* AIM *
Reproduce the lines from the one containing "Click the 'programmatically" through the one containing "pos(799,564)", swapping "message bubble" for "chat bubble" and keeping everything else the same; give only those lines.

* TASK DATA *

════

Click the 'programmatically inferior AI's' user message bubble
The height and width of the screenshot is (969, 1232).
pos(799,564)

════

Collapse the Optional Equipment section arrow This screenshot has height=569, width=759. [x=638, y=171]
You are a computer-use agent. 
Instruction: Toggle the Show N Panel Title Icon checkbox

════

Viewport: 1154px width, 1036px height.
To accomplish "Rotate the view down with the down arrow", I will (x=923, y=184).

════

* REPLY TO THE TASK *
Click the 'programmatically inferior AI's' user chat bubble
The height and width of the screenshot is (969, 1232).
pos(799,564)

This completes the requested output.